I felt a similar push-pull relationship with the audience during Hillary Gao’s I want to hold onto something beautiful and empty. Gao makes ample use of an ASMR-esque storytime Get Ready With Me format (spot-on sound design by Emma Hasselbach), which draws the audience in beautifully, making The Brick’s deep stage feel increasingly intimate. Character fractures among the ensemble (Nikkie Samreth, Isabel Ebeid, Miranda Kang, Sam Xu, and Ring Yang) as they shift in and out of office sirens and power-posing bosses. The stories become increasingly bizarre as we fall deeper under this spell: tennis courts, grandmothers, and dynastic empress dowagers all swirl through.

Lisa Fagan in Friday Night Rat Catchers pc: Maria Baranova

Detachment from reality prevailed in Noah Latty’s online-suicide-cult play Time Signatures. Surrounded on all sides by Attilio Rigotti’s disturbingly hypnotic projections, this internet community feels removed both from the outside world and from their own selves. When either intrudes (mostly in the form of gruesome images sent to one another as both provocation and flirtation), the images are grainy and near impossible to make out. When you spend all your time online, the real world feels low-definition in comparison.

In the same venue (Brooklyn Art Haus) and in the same festival (Exponential), another community tries to shut out the world in Ife Olujobi and Garrett Allen’s spectacular down&out: vol. 2: crisis! Like a modern-day Cabaret, a collection of club kids, bouncers, and performers all cavort in and around the standing audience.
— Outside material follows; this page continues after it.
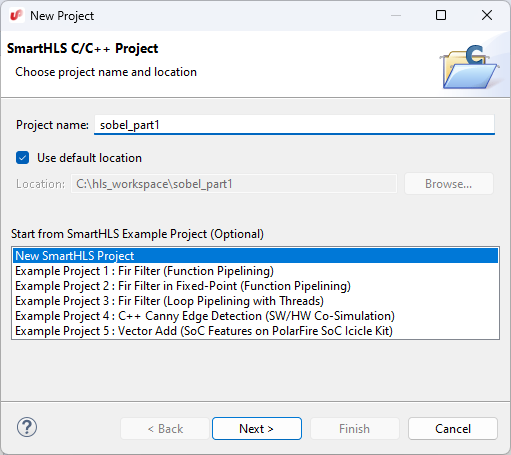
Task: Close the New Project dialog
Action: (487, 15)
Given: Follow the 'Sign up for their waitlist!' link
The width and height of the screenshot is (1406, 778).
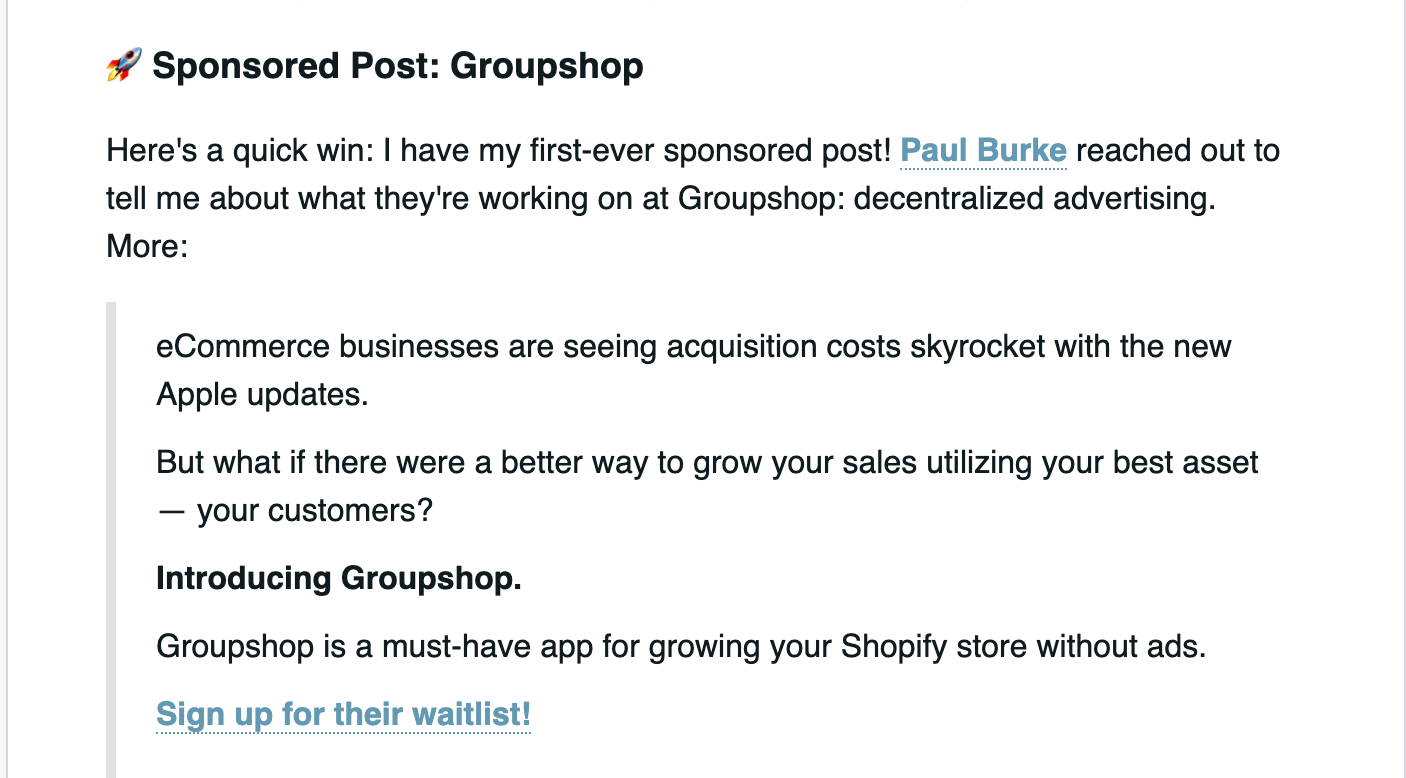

However, as snippets of club life play out in 360 degrees, the real world can’t help but crash the party, at first sneaking into conversation, then smashing through in a visceral, extended strobe light freakout. Out of the 25 shows I saw in January, down&out is one of the shows that has stuck with me the most, and is a clear example of the kind of formally inventive work independent theatre festivals like Exponential are vital for helping produce.